L’Académie créole dans le système éducatif national
Dans l’espace public et dans le champ éducatif, les rectifications orthographiques proposées par l’Académie du créole haïtien le 1er juin 2017 ont été contestées à l’interne et à l’externe. Ainsi, dans un virulent réquisitoire paru sur le site Potomitan le 17 février 2018, « Lèt tou louvri pou akademisyen nan Akademi kreyòl ayisyen », le linguiste Michel Degraff, membre fondateur de l’AKA, s’insurge contre l’« entèdiksyon kont fòm kout nan premye vèsyon bilten Aka (oktòb 2016) selon desizyon inilateral pastè Pauris Jean-Baptiste (prezidan AKA) ». Auteur de deux lettres ouvertes à l’Académie créole, Michel Degraff a été dans un premier temps « suspendu » et par la suite brutalement (« macoutiquement ») exclu de l’AKA. En dehors de l’Académie créole, le linguiste « Lemète Zéphyr dénonce les lacunes de la résolution de l’Aka sur l’orthographe du créole » (Montray kreyòl, 19 juin 2017), tandis que le linguiste Renauld Govain analyse la position officielle de l’AKA dans son texte « Konprann ‘’Premye rezolisyon sou òtograf lang kreyòl ayisyen’’ an » (AlterPresse, 28 juin 2017). Il éclaire cette « Première résolution », précisant, entre autres, que l’Académie créole confond orthographe, alphabet et graphie : « Rezolisyon an manke jistès nan chwa tèminolojik li yo. Sanble li konfonn òtograf, alfabè, grafi yon pa, epi yon lòt pa, li konpòte tèt li tankou yon trete òtograf, jan nou kapab verifye sa nan dispozisyon 2, 4, 5, 8, 9. » Pour sa part, Christophe Charles, poète, éditeur et enseignant, membre de l’Académie créole, prend le contre-pied de la position officielle de l’AKA sur la graphie du créole dans un texte publié dans Le Nouvelliste du 26 octobre 2020, « Propositions pour améliorer la graphie du créole haïtien ». Au bilan de l’action de l’Académie créole destinée à « fixer » l’orthographe du créole, l’échec est là aussi de notoriété publique, et l’on ne retrouve nulle trace d’une analyse critique de cet échec sur le site officiel de l’AKA, en particulier dans le « Bilan 4 desanm 2014 – 4 desanm 2019 » mis en ligne par l’AKA.

Exercice a >> Dites si chacune des affirmations suivantes concorde avec le texte sur l’Académie créole, en répondant par oui ou par non et en citant mot pour mot le passage décisif : (i) Michel Degraff a fini par être exclu de l’AKA ; (ii) Christophe Charles n’appartient pas à l’Académie créole ; (iii) le texte de Renauld Govain a paru dans Montray kreyòl.

Données à traiter >>

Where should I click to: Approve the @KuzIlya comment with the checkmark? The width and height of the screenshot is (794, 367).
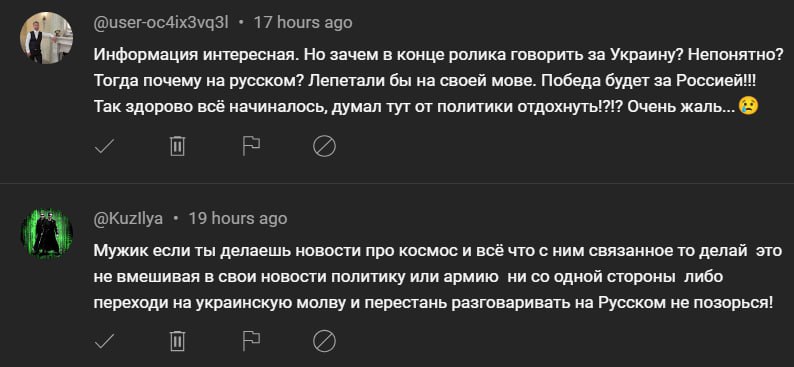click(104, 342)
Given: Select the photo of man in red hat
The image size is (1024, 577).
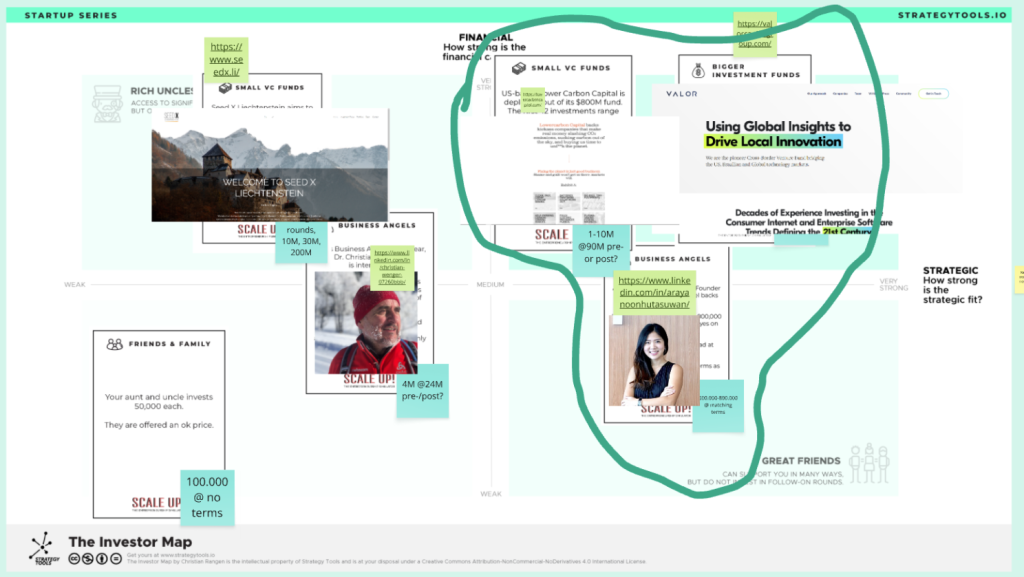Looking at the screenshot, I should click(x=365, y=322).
--
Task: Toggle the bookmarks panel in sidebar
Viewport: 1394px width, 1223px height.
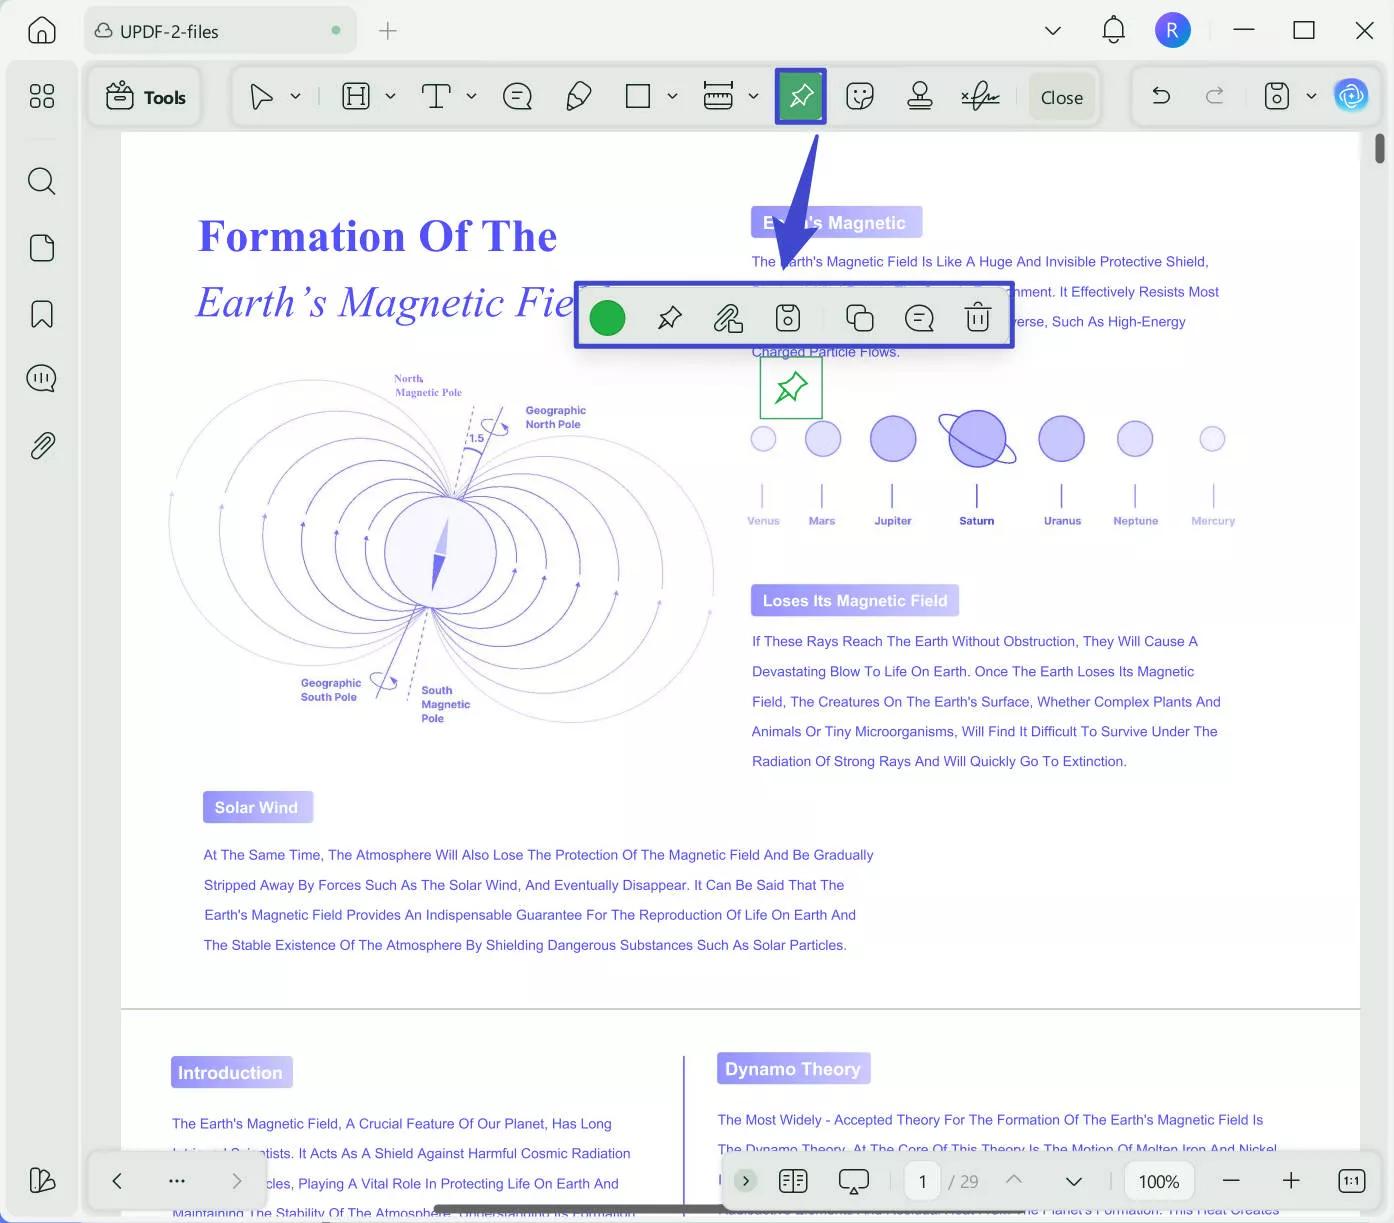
...
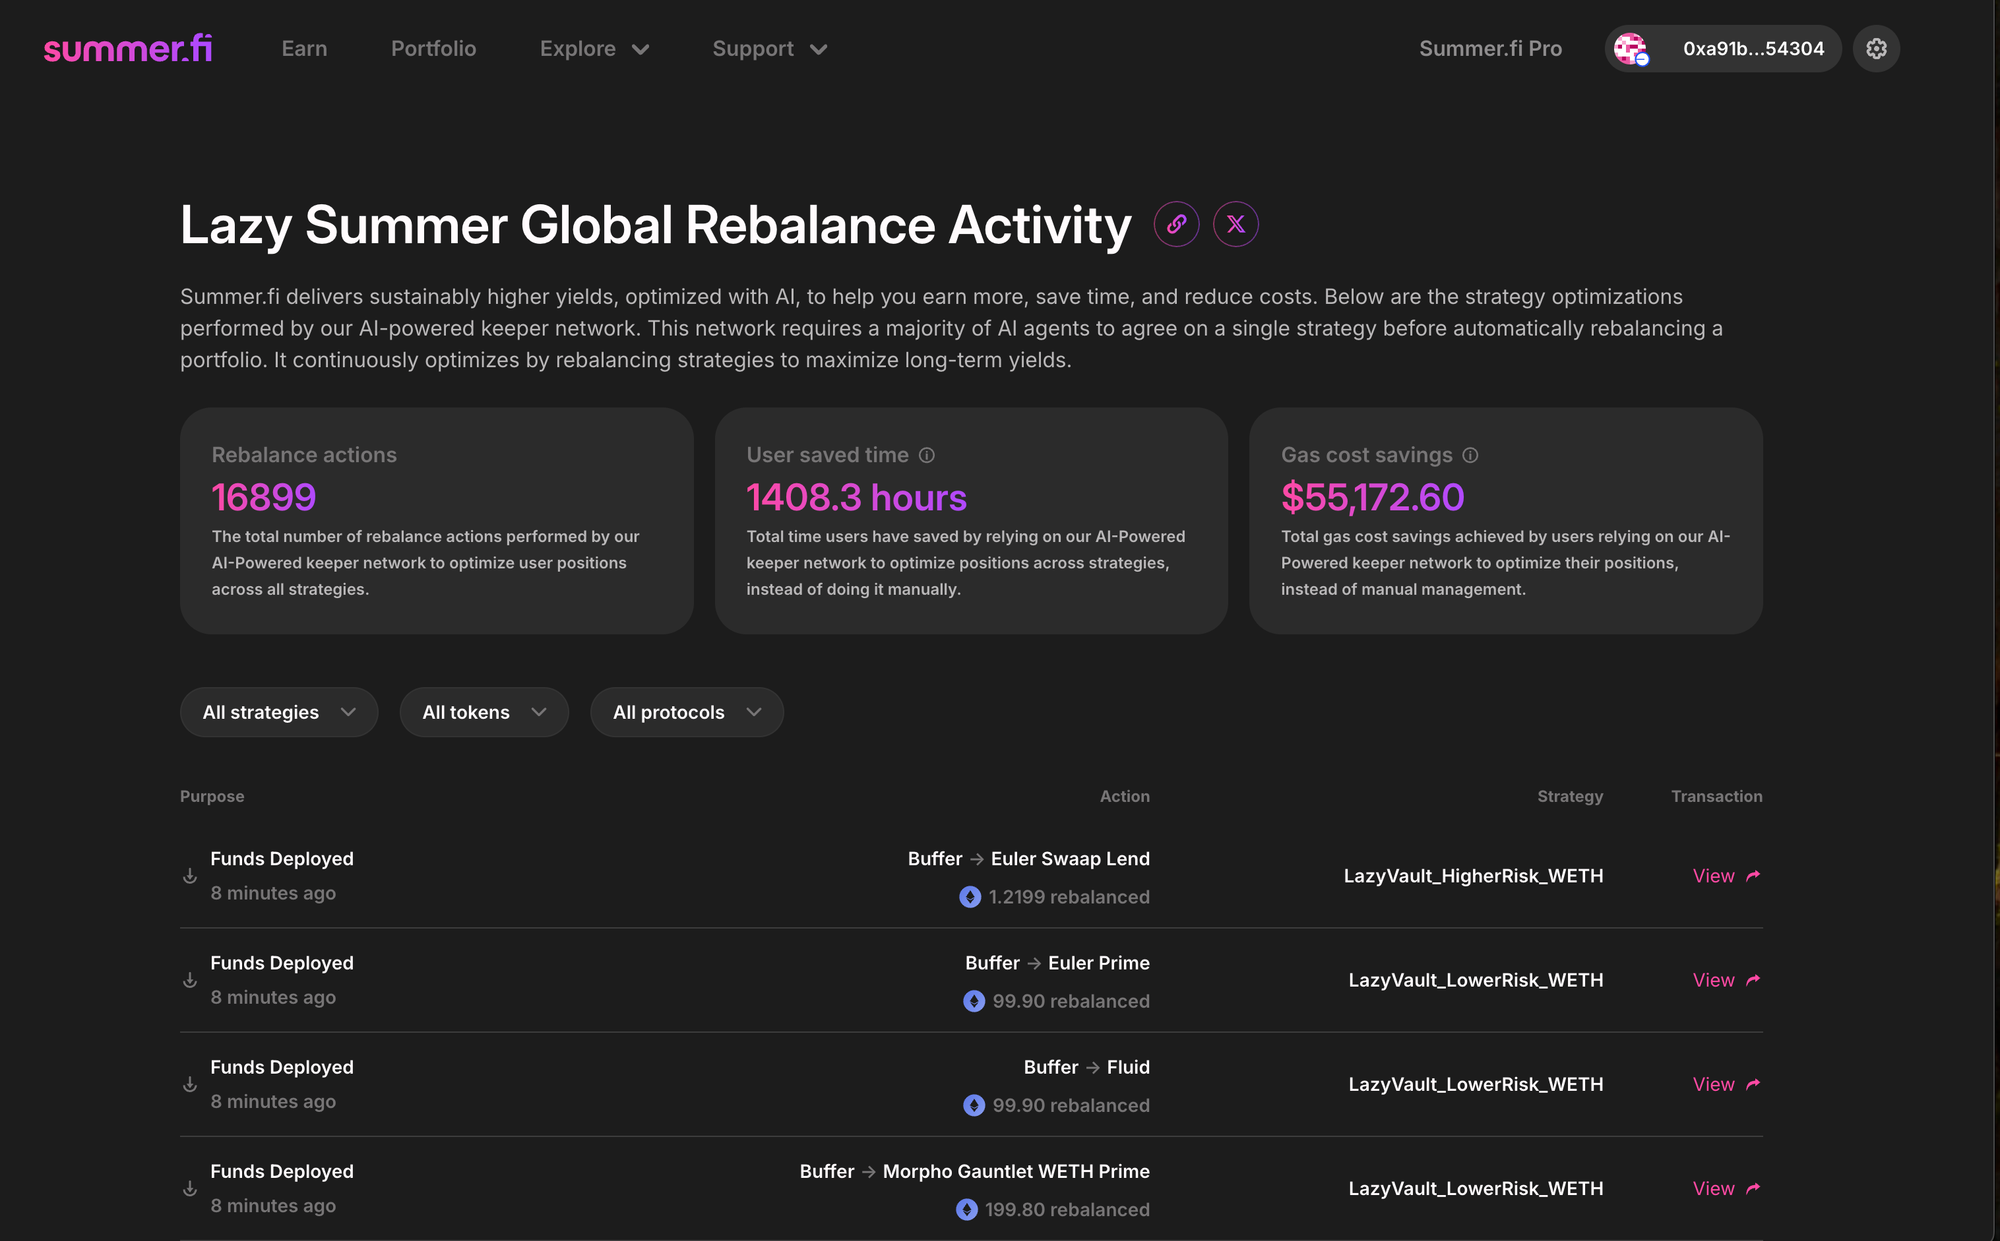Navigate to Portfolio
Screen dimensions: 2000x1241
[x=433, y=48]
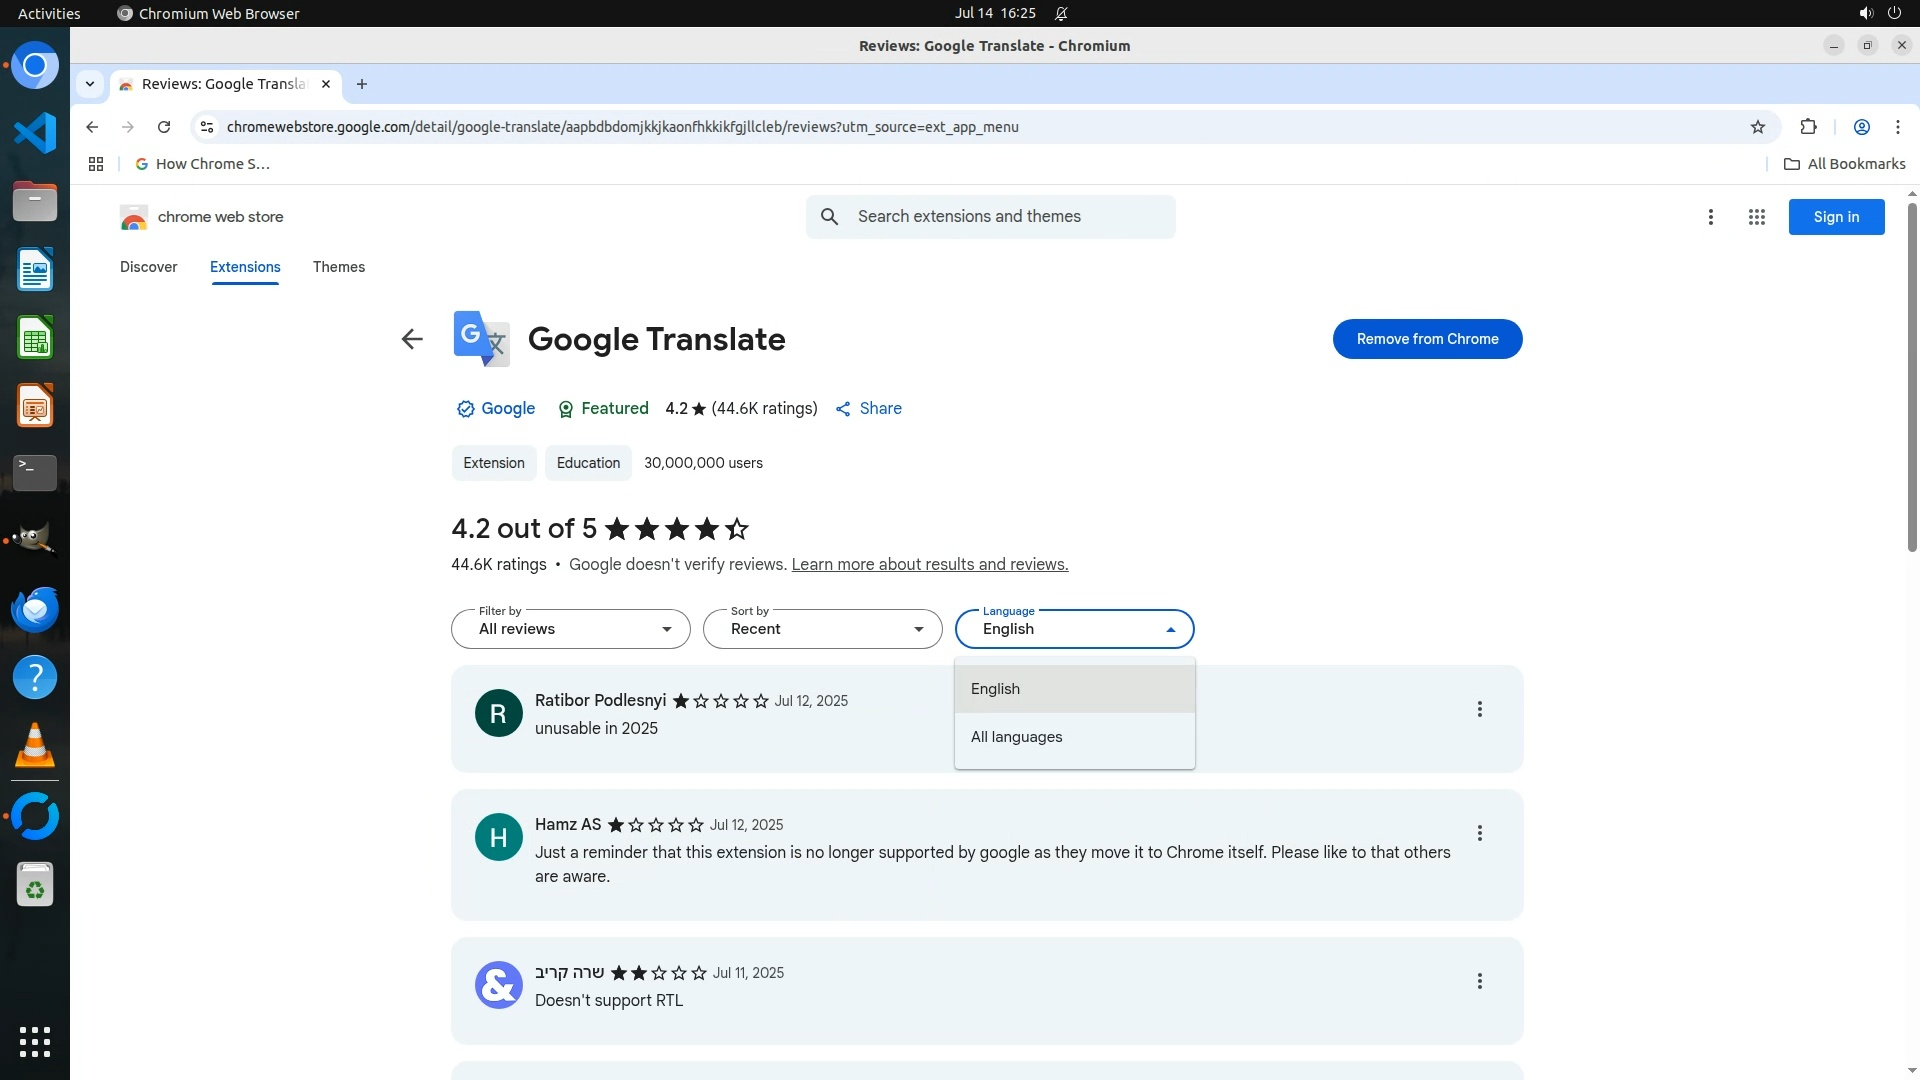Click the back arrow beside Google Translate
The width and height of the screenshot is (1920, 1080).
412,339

Exercice b >> Modifiez les lignes de la liste en commençant par celle qui contient « Task: Toggle the bookmarks panel in sidebar » et en terminant par celle qui contient « Viewport: 1394px width, 1223px height. », en remplaçant « bookmarks » par « history » sans rien changer d’autre.

Corrigé détaillé a >>
(i) Oui : « par la suite brutalement (« macoutiquement ») exclu de l’AKA ».
(ii) Non : « Christophe Charles, poète, éditeur et enseignant, membre de l’Académie créole ».
(iii) Non : « (AlterPresse, 28 juin 2017) ».

Corrigé détaillé b >>
Task: Toggle the history panel in sidebar
Viewport: 1394px width, 1223px height.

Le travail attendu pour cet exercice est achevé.